# Saturation Pressure

For a mixture at given temperature, the pressure at which a new infinitesimal (“incipient”) phase appears upon slight change in pressure. The mixture and its incipient phase are in thermodynamic equilibrium. If the incipient phase is lighter than the mixture phase, the saturation pressure is a bubblepoint and the incipient phase is a bubble appearing from the oil mixture. If the incipient phase is heavier than the mixture phase, the saturation pressure is a dewpoint and the incipient phase is a liquid (“dew”) appearing from the gas mixture.
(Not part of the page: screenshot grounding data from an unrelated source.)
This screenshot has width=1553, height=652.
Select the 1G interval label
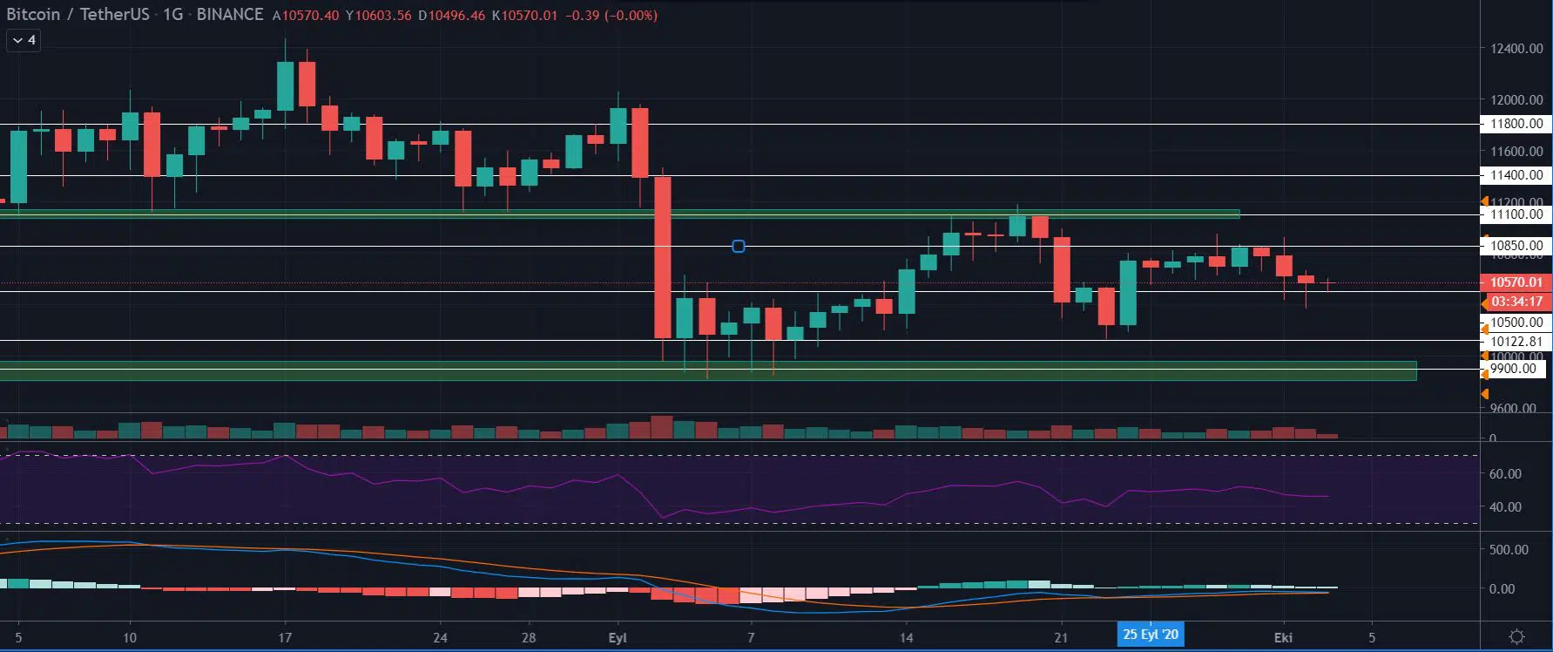click(172, 15)
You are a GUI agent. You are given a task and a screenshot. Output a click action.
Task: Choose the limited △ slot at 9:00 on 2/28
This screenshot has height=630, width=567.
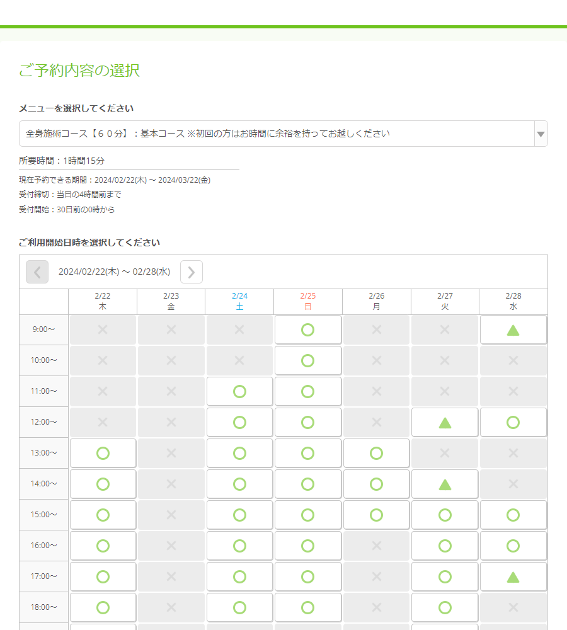click(x=513, y=329)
Petroleum mixtures will always exhibit lower dewpoints for the entire range of temperatures exhibiting two phases (i.e. less than the cricondentherm), while upper saturation pressures of both bubblepoint and dewpoint type are usually found in the range of relevant operational temperatures.

## Bubble-Point

The state of a fluid mixture characterized by the co-existence of a liquid phase saturated with an infinitesimal quantity of equilibrium gas phase.

## Dew-Point

The state of a fluid mixture characterized by the co-existence of a vapor phase saturated with an infinitesimal quantity of equilibrium liquid (condensate) phase.

## Critical-Point

The state of a fluid mixture at which all properties of all coexisting vapor and liquid phases become identical (densities, viscosities, etc.), and the equilibrium ratios \(K_i=1\) for all components. The mixture is called a saturated critical fluid at its critical state (not a saturated bubblepoint oil or a saturated dewpoint gas).

# Vapor Pressure

For a compound at a temperature below the critical temperature (\(T_c\)), down to the triple point \(T_t\), and further down to 0 degrees absolute (\(T_0\)), the vapor pressure defines where the compound exists in a multi-phase thermodynamic equilibrium with (a) saturated vapor and saturated liquid (\(T_t<T<T_c\)), (b) saturated vapor and saturated solid (\(0<T<T_t\)), or (c) saturated vapor, saturated liquid, and saturated solid (\(T=T_t\)). The collection of vapor pressures is called the *vapor pressure curve*. As temperature increases from the triple point to the critical point, the difference in equilibrium phase properties will decrease monotonically until the phase properties show no difference, and the two phases become identical at the critical point. The Gibbs chemical energy (or fugacities) of saturated phases at the vapor pressure for a given temperature will always be equal, independent of the amount of each equilibrium phase. The system volume will determine how much of each equilibrium phase exists. For a temperature on the saturated vapor-liquid curve (\(T_t<T<T_c\))), the volume changes from its minimum value with 100% saturated liquid to a maximum value with 100% saturated vapor. The pressure will remain completely constant, equal to the vapor pressure, as volume changes from 100% saturated liquid to 100% saturated vapor. A plot of volume versus pressure will, therefore, lead to a horizontal *shock* line connecting the minimum and maximum saturated volumes. Interestingly, **no** equation of state functional form reproduces this fundamental (horizontal shock) pressure-volume behavior for *any* point on the vapor pressure curve (except at the critical point).

# Convergence Pressure

The pressure of a fluid mixture at a given temperature where the K-values of all components appear to converge to unity when the isothermal (\(\log (K_i) - \log (p)\)) curves are extrapolated to pressures above the upper saturation pressure (i.e., into the undersaturated pressure region). The convergence pressure of a mixture can be calculated by an EOS using the negative flash, where the computed equilibrium compositions \(y_i\) and \(x_i\) are identical, fall on a tie line with the original mixture composition, and represent a composition \(z_{ci}=y_i=x_i\) with critical pressure equal to the convergence pressure of \(z_i\) at system temperature.